■ **Document**:
Table of Contents
- How many volumes do I need?
- How do I pre-allocate one or more volumes?
- How to access the server dashboard?
- Does it support xxx language?
- Does it support FUSE?
- My data is safe? What about bit-rot protection? Is there any encryption?
- How is it optimized for small files? How small is small files?
- Does it support large files, e.g., 500M ~ 10G?
- How many volumes to configure for one volume server?
- Volume server consumes too much memory?
- How to configure volumes larger than 30GB?
- How large should I configure the volumes?
- Why my 010 replicated volume files have different size?
- Why files are deleted by disk spaces are not released?
- How to store large logs?
- gRPC Ports
- Support ipv6?
- Mount Filer
- Upgrade
How many volumes do I need?
The SeaweedFS volume here is different from common storage volume.
SeaweedFS Volume | Common Volume |
---|---|
A disk file | A disk |
The following is all about SeaweedFS volumes.
SeaweedFS assumes there are many SeaweedFS volumes. Data placement, replication, collection, disk type, S3 buckets, TTL, CSI mount, etc, are all based on volumes. So if the error is no free volumes left
, please add more volumes.
Specifically,
- A different replication would need a different set of volumes.
- A different collection would need a different set of volumes.
- A different TTL would need a different set of volumes.
- A different disk type would need a different set of volumes.
- A different S3 bucket is mapped to a collection, would need a different set of volumes.
- A CSI mount is automatically mapped to a bucket, which needs a few volumes.
The default volume size is 30GB, and default to 8 volumes. Very likely you would need to customize a bit. Either through reducing the volume size in weed master -volumeSizeLimitMB=xxx
, or increasing the weed volume -max=xxx
value.
-volumePreallocate
will preallocate disk spaces to volumes. These disk spaces are "taken" by the assigned volume, and could not be used by other volumes, even though the "df" command would report them as "free" if the volumes are not full.
SeaweedFS also assumes there is a default disk type, which is either empty or "hdd"
. If all your disk type is "ssd"
, you should leave the disk type as empty since the disk type basically is just a tag to group the volumes.
How do I pre-allocate one or more volumes?

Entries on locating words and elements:
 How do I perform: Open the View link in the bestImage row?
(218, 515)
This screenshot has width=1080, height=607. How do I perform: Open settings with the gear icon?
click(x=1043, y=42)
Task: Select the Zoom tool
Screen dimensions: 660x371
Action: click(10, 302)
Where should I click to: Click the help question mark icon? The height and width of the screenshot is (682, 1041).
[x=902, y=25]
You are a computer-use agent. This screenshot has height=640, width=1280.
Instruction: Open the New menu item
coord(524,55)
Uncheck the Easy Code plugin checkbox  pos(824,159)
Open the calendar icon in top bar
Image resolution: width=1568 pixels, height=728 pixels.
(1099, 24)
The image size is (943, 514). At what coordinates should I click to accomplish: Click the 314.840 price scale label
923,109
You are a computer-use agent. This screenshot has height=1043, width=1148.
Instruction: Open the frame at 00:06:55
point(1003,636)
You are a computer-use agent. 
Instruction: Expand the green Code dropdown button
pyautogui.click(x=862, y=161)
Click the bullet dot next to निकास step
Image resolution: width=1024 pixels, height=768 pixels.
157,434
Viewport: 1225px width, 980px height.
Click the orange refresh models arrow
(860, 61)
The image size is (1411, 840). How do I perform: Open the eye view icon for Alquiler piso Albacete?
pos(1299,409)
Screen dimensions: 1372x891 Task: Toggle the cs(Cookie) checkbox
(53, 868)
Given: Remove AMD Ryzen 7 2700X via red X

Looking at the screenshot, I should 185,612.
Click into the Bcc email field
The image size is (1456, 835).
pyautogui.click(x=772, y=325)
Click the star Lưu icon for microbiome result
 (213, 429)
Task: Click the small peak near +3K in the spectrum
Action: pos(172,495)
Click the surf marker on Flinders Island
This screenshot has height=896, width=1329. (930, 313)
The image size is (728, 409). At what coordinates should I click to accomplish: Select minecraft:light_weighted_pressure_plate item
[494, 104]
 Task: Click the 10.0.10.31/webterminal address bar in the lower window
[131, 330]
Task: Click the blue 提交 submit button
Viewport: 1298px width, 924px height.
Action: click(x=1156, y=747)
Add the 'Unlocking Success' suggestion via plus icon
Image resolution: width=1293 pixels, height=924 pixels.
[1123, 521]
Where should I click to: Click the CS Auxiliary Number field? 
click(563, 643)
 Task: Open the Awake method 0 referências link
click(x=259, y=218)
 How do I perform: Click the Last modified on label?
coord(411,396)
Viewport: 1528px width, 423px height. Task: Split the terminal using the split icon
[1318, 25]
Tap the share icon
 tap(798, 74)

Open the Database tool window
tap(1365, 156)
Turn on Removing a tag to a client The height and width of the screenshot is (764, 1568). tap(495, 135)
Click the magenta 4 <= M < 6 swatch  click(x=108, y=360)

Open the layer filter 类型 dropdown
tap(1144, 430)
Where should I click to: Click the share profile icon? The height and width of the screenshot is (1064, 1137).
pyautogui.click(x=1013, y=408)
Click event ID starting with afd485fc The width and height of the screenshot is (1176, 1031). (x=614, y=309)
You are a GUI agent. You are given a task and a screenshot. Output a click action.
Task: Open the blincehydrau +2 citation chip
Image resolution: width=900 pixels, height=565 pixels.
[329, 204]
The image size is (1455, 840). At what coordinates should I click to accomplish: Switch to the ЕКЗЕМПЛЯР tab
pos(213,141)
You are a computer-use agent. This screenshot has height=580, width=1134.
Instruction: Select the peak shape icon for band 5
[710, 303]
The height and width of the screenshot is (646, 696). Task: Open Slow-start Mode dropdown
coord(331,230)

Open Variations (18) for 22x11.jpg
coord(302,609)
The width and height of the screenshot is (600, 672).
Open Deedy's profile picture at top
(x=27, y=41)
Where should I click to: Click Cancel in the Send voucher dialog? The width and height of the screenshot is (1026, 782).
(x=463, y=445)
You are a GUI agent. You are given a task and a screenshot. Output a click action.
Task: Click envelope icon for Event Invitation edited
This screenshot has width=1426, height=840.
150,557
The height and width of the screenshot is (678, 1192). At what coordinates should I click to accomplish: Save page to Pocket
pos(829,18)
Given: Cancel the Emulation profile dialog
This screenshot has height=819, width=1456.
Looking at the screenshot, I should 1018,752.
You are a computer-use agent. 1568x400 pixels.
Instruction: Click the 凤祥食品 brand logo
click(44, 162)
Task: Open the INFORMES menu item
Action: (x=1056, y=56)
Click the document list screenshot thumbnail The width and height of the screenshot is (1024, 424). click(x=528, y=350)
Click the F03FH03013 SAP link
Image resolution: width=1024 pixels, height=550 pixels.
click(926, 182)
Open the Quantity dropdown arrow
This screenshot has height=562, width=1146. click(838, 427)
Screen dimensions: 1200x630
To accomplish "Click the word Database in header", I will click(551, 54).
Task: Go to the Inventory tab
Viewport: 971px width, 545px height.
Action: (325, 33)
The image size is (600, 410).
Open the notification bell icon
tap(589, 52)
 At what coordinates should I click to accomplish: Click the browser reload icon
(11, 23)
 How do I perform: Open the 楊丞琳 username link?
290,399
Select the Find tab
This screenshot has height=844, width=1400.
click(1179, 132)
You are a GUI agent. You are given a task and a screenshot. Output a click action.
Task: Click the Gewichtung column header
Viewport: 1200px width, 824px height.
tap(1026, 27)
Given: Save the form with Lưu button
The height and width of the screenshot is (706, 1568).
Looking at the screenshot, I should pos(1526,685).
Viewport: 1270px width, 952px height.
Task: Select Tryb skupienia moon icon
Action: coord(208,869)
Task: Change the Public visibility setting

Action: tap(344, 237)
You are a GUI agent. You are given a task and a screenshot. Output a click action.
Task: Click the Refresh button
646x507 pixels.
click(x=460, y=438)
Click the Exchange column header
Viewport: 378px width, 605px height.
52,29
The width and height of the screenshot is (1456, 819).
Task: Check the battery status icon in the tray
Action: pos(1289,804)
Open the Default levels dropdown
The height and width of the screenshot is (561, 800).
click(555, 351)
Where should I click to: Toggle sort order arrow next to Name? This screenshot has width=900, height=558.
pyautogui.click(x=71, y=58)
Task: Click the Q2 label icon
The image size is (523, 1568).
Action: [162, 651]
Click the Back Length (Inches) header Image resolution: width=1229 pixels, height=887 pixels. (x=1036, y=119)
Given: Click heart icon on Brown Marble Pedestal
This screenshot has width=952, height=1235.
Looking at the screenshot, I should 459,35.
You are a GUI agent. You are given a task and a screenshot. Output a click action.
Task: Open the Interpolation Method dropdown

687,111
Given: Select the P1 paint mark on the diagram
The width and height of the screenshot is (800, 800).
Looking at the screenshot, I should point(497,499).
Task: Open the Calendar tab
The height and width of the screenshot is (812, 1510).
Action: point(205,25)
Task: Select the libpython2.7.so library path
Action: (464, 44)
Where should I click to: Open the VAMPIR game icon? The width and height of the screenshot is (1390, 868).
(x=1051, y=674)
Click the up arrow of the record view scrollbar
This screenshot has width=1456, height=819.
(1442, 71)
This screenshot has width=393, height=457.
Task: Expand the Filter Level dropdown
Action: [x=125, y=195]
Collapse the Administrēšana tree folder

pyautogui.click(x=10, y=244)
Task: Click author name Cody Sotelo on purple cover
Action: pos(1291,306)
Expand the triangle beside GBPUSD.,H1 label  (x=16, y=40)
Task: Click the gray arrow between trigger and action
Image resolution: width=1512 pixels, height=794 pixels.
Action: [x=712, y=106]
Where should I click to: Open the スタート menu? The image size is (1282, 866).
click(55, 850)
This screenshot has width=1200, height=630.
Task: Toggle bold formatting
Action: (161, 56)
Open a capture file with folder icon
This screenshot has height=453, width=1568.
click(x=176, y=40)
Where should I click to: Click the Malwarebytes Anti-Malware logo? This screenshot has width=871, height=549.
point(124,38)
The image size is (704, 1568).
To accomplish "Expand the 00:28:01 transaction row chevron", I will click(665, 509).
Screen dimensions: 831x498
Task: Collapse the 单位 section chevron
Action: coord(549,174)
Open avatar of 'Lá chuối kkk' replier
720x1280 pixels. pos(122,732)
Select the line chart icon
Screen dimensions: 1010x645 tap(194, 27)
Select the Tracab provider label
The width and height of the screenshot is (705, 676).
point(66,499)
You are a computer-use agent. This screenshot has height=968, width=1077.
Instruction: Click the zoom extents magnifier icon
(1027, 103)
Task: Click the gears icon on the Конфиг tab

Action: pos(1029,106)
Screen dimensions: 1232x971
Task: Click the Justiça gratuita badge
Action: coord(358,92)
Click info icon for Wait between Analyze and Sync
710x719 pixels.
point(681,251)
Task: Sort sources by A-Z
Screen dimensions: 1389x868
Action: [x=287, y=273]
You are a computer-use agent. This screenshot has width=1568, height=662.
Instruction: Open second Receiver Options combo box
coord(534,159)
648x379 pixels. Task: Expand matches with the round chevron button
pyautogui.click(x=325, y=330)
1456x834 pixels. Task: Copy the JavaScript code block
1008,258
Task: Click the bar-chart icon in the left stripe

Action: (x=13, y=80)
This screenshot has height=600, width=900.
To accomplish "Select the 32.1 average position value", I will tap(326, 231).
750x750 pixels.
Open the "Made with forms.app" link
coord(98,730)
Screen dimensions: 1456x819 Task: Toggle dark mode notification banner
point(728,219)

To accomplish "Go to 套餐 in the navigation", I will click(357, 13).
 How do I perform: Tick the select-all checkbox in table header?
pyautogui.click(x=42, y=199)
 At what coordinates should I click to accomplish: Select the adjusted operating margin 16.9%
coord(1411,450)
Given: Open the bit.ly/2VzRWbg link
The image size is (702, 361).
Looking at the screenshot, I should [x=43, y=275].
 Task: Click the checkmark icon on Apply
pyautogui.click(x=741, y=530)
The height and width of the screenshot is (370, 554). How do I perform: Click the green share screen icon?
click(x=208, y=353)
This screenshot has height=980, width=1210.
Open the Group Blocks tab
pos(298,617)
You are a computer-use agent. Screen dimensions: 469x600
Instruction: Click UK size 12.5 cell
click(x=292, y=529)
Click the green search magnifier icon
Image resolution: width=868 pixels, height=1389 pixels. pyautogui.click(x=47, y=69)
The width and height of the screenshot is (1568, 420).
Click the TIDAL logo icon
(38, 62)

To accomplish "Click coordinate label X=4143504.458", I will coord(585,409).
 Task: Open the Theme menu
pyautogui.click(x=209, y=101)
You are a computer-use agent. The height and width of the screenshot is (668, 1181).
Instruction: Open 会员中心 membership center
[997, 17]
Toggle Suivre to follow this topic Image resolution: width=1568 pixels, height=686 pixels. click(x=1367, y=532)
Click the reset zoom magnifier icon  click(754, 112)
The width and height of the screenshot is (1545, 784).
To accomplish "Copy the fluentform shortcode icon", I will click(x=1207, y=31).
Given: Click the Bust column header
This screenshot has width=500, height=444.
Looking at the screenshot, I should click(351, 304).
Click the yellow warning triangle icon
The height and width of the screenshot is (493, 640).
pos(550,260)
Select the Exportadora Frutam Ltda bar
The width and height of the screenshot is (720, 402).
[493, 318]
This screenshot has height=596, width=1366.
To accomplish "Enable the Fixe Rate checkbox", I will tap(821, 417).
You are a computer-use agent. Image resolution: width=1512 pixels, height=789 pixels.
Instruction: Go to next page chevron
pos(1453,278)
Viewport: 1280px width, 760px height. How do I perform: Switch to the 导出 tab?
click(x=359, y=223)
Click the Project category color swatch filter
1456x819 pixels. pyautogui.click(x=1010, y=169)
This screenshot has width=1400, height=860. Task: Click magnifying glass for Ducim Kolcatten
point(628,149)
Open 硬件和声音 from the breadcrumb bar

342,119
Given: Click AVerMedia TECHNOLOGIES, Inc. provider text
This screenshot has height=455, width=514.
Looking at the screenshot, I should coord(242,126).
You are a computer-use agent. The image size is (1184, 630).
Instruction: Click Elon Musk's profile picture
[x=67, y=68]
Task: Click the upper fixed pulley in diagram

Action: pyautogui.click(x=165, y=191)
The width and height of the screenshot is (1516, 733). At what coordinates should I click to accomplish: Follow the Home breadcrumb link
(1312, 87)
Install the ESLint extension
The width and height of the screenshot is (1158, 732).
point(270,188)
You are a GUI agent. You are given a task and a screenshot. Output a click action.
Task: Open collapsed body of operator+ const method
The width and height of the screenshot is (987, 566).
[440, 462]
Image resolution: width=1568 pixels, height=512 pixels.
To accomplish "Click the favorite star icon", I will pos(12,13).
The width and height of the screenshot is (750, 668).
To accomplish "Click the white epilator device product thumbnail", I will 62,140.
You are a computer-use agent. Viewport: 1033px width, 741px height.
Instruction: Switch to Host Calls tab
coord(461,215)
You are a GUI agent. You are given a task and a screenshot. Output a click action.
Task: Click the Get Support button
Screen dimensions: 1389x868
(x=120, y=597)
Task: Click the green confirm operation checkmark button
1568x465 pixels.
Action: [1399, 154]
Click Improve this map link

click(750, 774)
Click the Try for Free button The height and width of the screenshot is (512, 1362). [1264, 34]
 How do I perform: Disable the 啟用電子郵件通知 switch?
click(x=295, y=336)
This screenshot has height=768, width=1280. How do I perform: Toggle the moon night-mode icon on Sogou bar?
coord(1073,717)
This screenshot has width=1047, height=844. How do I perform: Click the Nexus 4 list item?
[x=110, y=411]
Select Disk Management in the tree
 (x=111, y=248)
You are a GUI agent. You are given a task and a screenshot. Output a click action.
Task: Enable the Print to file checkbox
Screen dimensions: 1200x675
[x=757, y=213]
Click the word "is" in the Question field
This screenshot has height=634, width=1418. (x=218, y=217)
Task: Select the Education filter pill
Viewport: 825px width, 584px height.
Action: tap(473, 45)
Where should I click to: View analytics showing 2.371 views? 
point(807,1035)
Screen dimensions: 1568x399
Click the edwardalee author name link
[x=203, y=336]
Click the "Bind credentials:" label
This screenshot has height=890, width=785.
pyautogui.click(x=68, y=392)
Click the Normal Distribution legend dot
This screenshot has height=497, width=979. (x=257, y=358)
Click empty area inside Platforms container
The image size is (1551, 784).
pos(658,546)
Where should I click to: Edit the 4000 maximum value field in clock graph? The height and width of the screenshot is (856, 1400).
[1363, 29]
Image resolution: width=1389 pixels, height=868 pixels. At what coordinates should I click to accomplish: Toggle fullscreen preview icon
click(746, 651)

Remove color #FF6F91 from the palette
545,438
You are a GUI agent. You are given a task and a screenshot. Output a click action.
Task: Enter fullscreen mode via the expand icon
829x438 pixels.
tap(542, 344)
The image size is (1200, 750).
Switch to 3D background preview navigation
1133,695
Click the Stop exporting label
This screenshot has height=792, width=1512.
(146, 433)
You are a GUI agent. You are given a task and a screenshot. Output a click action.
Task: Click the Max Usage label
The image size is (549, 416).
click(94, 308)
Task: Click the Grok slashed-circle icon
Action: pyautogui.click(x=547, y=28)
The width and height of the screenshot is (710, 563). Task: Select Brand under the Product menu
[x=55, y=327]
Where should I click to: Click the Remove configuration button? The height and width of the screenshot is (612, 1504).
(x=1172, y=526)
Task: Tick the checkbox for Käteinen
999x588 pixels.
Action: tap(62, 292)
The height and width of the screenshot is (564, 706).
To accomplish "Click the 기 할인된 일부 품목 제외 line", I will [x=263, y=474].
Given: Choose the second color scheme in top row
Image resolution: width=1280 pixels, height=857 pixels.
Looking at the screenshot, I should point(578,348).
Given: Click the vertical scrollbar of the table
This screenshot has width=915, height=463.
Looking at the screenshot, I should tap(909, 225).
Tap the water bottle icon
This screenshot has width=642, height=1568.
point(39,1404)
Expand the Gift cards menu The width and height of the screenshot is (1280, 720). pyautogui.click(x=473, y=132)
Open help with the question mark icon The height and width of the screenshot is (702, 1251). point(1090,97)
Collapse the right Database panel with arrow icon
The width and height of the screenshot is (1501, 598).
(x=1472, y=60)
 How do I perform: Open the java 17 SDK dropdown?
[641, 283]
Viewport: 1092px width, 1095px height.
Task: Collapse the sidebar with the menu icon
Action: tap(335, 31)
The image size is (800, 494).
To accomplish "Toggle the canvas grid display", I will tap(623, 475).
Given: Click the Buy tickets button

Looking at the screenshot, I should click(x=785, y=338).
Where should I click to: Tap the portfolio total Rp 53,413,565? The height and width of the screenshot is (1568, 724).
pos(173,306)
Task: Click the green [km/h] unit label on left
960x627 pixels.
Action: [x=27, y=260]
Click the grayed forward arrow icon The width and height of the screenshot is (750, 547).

■ **To-do list**:
1. What default volume size and default number of volumes does the SeaweedFS FAQ give?
2. Extract, word for word, the part of the SeaweedFS FAQ starting at "- A different collection" and ending at "are not full.".
These items stand apart from the SeaweedFS FAQ.

■ **Written answers**:
1. The default volume size is 30GB, with 8 volumes by default.

2.
- A different collection would need a different set of volumes.
- A different TTL would need a different set of volumes.
- A different disk type would need a different set of volumes.
- A different S3 bucket is mapped to a collection, would need a different set of volumes.
- A CSI mount is automatically mapped to a bucket, which needs a few volumes.
The default volume size is 30GB, and default to 8 volumes. Very likely you would need to customize a bit. Either through reducing the volume size in weed master -volumeSizeLimitMB=xxx
, or increasing the weed volume -max=xxx
value.
-volumePreallocate
will preallocate disk spaces to volumes. These disk spaces are "taken" by the assigned volume, and could not be used by other volumes, even though the "df" command would report them as "free" if the volumes are not full.